> [Your instructions]
Can you tally how many lines in the dataset records below contain the string "forward", treating uppercase and lowercase as different? Reply with the number alone.

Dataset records
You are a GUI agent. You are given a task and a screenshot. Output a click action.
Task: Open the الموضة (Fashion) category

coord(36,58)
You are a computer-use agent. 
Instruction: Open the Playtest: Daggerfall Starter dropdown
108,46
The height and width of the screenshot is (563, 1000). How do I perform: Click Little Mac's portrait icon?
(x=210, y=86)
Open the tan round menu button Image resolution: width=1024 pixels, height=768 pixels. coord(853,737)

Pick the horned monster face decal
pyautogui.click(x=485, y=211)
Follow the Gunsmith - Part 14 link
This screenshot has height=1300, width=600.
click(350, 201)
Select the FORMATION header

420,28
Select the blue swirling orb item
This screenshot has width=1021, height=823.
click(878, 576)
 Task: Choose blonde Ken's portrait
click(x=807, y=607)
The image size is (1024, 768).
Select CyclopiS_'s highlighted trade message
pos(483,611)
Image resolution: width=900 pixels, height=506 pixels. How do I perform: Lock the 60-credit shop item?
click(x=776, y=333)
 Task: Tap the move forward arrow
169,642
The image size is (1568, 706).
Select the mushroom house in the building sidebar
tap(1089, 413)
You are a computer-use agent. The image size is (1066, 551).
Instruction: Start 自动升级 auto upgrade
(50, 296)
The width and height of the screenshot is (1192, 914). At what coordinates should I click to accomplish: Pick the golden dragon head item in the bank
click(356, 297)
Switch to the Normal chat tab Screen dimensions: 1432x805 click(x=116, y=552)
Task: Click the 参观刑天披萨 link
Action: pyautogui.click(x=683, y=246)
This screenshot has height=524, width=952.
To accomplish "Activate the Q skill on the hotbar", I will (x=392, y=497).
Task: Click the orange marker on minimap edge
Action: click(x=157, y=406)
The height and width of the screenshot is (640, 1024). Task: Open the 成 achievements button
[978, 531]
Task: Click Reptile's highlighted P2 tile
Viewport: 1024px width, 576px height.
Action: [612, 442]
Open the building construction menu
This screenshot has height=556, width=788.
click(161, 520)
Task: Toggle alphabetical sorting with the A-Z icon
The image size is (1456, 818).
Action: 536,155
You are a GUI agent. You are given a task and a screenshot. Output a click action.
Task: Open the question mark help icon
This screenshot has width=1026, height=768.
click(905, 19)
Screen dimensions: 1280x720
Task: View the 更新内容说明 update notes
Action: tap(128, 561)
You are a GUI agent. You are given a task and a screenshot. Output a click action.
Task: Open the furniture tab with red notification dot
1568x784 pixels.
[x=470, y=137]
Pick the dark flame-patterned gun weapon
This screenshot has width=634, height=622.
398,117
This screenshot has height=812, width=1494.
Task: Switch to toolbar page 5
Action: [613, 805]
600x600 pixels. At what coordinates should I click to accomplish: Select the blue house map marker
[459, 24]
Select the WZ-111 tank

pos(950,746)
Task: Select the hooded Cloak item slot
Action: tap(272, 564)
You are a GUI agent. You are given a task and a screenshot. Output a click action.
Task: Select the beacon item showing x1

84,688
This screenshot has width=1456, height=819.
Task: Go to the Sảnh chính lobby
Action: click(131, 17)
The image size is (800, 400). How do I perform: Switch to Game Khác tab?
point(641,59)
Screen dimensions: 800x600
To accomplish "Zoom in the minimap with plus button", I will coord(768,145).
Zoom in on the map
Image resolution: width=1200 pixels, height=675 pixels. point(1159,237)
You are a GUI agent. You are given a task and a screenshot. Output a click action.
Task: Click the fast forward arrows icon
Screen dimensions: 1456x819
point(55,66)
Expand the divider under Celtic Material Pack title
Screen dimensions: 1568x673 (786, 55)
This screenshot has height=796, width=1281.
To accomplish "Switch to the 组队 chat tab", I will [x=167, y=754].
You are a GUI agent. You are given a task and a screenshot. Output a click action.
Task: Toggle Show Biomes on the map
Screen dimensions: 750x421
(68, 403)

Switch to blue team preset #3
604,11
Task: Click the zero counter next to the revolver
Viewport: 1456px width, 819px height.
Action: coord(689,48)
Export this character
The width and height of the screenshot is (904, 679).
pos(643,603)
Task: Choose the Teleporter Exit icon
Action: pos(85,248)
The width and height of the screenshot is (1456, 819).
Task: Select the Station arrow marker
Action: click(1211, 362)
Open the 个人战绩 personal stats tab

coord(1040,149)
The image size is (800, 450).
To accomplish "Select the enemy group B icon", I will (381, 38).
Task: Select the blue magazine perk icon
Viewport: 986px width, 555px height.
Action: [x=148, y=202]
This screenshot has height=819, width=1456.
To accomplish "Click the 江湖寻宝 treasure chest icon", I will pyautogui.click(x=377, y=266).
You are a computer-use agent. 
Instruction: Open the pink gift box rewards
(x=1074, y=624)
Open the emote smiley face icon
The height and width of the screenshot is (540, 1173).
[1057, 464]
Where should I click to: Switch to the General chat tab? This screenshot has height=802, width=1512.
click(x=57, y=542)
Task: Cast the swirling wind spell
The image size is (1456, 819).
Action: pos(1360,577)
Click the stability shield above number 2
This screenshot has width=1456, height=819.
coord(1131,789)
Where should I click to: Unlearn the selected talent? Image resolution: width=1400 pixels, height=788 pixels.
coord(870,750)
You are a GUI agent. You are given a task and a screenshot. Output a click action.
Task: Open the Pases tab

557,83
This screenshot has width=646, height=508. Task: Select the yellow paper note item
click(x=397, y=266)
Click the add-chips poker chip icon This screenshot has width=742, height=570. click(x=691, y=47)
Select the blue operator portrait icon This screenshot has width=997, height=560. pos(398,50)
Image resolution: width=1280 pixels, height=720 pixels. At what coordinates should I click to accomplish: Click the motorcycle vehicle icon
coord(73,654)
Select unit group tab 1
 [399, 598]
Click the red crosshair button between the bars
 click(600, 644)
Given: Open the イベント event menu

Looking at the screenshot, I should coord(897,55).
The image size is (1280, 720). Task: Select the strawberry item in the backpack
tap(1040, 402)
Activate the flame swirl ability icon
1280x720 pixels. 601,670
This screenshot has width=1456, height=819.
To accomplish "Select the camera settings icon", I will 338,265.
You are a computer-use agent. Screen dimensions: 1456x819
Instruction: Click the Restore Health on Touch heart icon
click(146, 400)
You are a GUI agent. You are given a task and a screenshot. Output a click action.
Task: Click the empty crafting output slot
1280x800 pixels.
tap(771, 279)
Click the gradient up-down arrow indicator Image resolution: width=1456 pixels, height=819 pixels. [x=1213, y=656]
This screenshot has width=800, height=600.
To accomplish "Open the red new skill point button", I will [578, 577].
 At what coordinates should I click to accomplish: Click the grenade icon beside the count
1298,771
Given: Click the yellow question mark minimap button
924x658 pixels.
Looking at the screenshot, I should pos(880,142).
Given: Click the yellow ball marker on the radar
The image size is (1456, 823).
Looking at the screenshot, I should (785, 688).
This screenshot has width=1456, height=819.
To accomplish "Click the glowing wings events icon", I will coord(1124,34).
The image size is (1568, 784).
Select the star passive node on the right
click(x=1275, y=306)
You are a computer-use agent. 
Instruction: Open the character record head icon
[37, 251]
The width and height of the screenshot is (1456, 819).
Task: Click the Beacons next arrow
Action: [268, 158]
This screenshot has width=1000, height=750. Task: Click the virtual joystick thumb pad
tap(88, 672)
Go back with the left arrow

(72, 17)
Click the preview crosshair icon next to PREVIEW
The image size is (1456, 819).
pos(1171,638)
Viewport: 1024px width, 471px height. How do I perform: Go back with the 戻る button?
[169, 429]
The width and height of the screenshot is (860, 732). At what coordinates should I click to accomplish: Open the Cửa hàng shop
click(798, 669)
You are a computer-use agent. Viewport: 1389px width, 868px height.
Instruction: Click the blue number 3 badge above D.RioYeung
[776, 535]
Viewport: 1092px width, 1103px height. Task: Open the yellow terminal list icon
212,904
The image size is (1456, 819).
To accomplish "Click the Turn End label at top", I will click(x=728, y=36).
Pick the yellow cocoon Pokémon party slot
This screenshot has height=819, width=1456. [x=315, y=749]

> [The result]
2